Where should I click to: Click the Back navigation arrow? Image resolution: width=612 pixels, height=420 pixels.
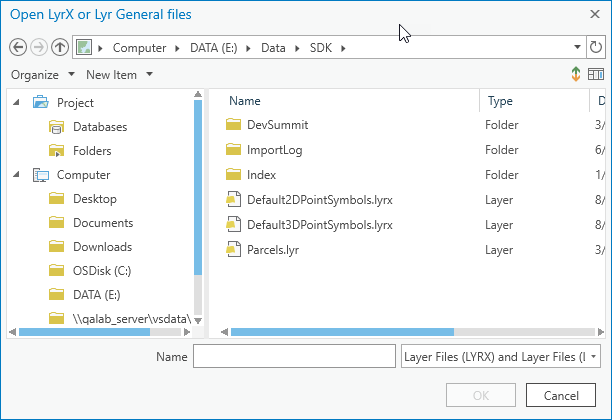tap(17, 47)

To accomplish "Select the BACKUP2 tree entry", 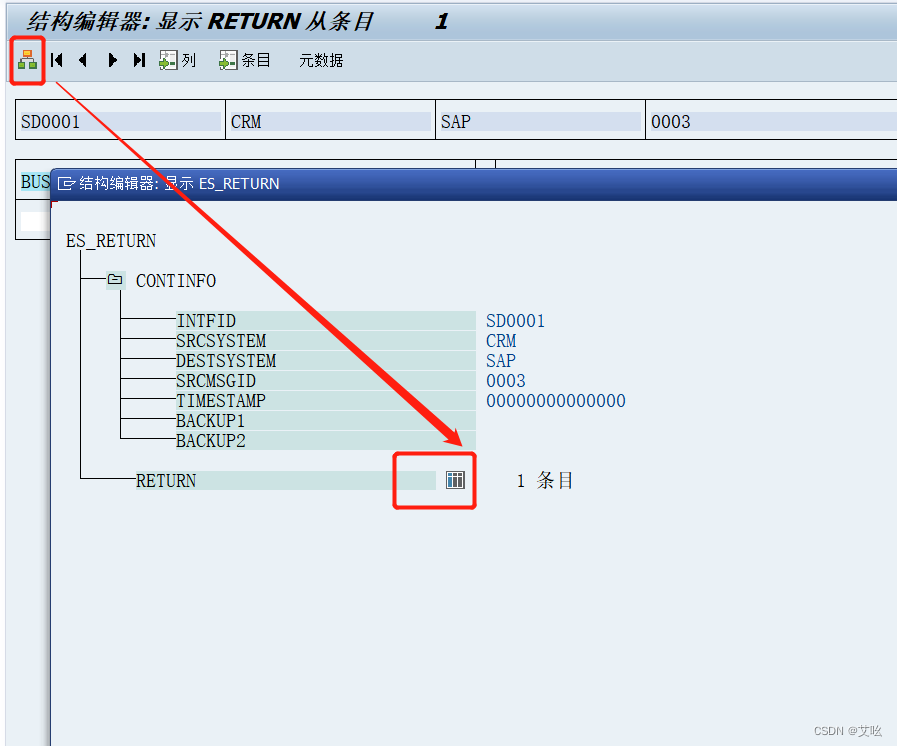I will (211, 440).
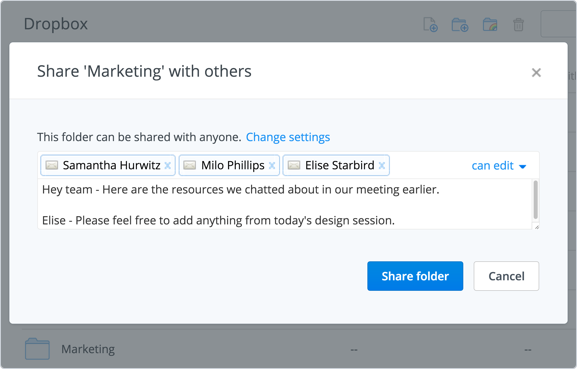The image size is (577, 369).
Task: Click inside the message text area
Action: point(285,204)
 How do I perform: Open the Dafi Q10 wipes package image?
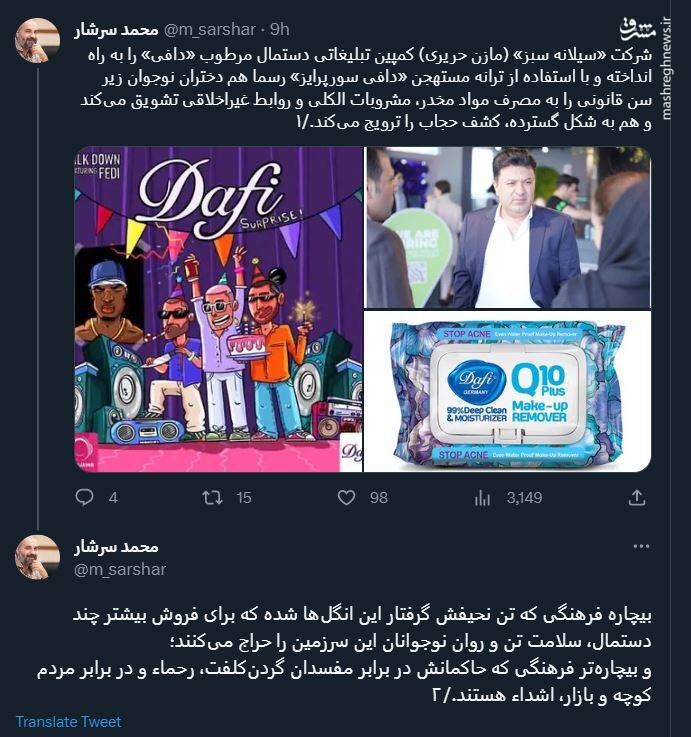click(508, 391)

***

◆ **EXERCISE**:
Starting with the line that contains "How do I perform: Open" and continuing through the end of the data, reproduce every line in full, shifting each coordinate in the answers by 48. Omit the pictures from your output.

◆ **EXERCISE OUTPUT**:
 How do I perform: Open the Dafi Q10 wipes package image?
click(556, 439)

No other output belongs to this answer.